# 4000 Diamond points I have to use-any suggestions



## travelingfools (Oct 29, 2008)

OK- We went to China in Sept which used up all my head space.  Yesterday, I realized that I have 4000 Diamond points to use to lose by Dec.  We still have two free weeks +plus our points to use in 2009!  Does anyone have any creative ideas how to use 4000 points?  It is not enough for a plane ticket.  I can get some short term rentals but we are going into hunting season and my husband does not want to go any where.  Any thoughts?


----------



## dwsupt (Oct 29, 2008)

Can you make reservations for a week and then rent the week out? The worst thing is that you could not rent it and loose it any way.


----------



## T_R_Oglodyte (Oct 29, 2008)

Your best option is to use the points to make a deposit into II.  That will effectively extend the life of the points for two more years.


----------



## Werner (Oct 29, 2008)

Steve has it right.   Make an II reservation as far in the future as possible, then cancel near the end of the no penalty period if you have no interest in using it.  You then have another year in which to use the cancelled points.  Once you make the first reservation in II you cannot move them back into Diamond but this approach makes II a secondary rollover vehicle for times when you forget to rollover within Diamond's time constraints, or exceed Diamond's rollover point allowances.


----------



## travelingfools (Oct 29, 2008)

WOW!  What a great idea!  I have never cancelled an II reservation therefore I did not know it was possible.  I'll start looking tonight!  Thanks for you both!
Lyn


----------



## travelingfools (Oct 29, 2008)

OK- I am at the II page.  I have gone to the exchange section and put a date into the calendar.  The next page show points-do I just click exchange?  Do I then HAVE to make a reservation tonight or can these points just hang around in cyberspace for a bit?

SET EXERCISE 1
In the forum thread on Diamond points, what does T_R_Oglodyte say a deposit into II will do?
SET EXERCISE 2
Set down, word for word, the stretch of the forum thread on Diamond points from "## Werner (Oct" through "for you both!".
The material that comes next plays no part in this exercise.

ITEMS
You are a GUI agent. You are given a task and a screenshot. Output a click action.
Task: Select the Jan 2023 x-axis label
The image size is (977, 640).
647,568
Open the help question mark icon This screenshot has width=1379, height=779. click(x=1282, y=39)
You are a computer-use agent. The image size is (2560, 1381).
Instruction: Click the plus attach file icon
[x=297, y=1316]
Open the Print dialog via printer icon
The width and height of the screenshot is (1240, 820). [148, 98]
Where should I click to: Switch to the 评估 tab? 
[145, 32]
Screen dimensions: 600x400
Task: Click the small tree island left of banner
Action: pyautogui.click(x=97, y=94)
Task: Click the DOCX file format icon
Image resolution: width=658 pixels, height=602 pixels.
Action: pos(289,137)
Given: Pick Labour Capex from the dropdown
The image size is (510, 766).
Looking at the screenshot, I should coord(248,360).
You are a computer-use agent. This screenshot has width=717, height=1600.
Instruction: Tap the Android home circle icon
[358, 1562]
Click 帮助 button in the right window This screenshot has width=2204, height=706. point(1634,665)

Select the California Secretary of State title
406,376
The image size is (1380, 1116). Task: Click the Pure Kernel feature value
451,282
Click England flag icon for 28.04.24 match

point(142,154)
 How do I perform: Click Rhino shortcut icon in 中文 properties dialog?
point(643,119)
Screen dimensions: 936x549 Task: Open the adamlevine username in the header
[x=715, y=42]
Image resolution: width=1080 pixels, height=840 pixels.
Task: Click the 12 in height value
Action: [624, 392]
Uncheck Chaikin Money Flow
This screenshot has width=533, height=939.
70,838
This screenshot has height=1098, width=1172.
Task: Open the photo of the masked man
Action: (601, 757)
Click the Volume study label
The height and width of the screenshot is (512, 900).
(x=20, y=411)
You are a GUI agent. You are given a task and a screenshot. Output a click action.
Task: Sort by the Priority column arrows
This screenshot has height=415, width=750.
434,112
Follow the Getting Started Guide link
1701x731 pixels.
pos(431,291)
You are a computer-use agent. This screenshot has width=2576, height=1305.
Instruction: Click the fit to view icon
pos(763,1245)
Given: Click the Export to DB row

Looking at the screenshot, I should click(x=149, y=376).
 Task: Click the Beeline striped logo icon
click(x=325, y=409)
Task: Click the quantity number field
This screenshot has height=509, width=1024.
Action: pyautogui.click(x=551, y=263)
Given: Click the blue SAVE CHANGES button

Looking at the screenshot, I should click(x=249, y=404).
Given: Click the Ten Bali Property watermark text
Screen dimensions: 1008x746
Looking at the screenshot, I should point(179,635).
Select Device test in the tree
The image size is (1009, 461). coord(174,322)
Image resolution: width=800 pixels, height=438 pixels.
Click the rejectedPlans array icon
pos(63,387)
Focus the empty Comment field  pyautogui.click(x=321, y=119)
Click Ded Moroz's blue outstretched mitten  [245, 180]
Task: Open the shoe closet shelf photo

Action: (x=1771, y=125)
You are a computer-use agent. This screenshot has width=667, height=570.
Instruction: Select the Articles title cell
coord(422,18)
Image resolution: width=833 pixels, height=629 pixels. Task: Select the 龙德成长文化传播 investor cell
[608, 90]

EXERCISE SOLUTION 1
It will effectively extend the life of the points for two more years.

EXERCISE SOLUTION 2
## Werner (Oct 29, 2008)

Steve has it right.   Make an II reservation as far in the future as possible, then cancel near the end of the no penalty period if you have no interest in using it.  You then have another year in which to use the cancelled points.  Once you make the first reservation in II you cannot move them back into Diamond but this approach makes II a secondary rollover vehicle for times when you forget to rollover within Diamond's time constraints, or exceed Diamond's rollover point allowances.


----------



## travelingfools (Oct 29, 2008)

WOW!  What a great idea!  I have never cancelled an II reservation therefore I did not know it was possible.  I'll start looking tonight!  Thanks for you both!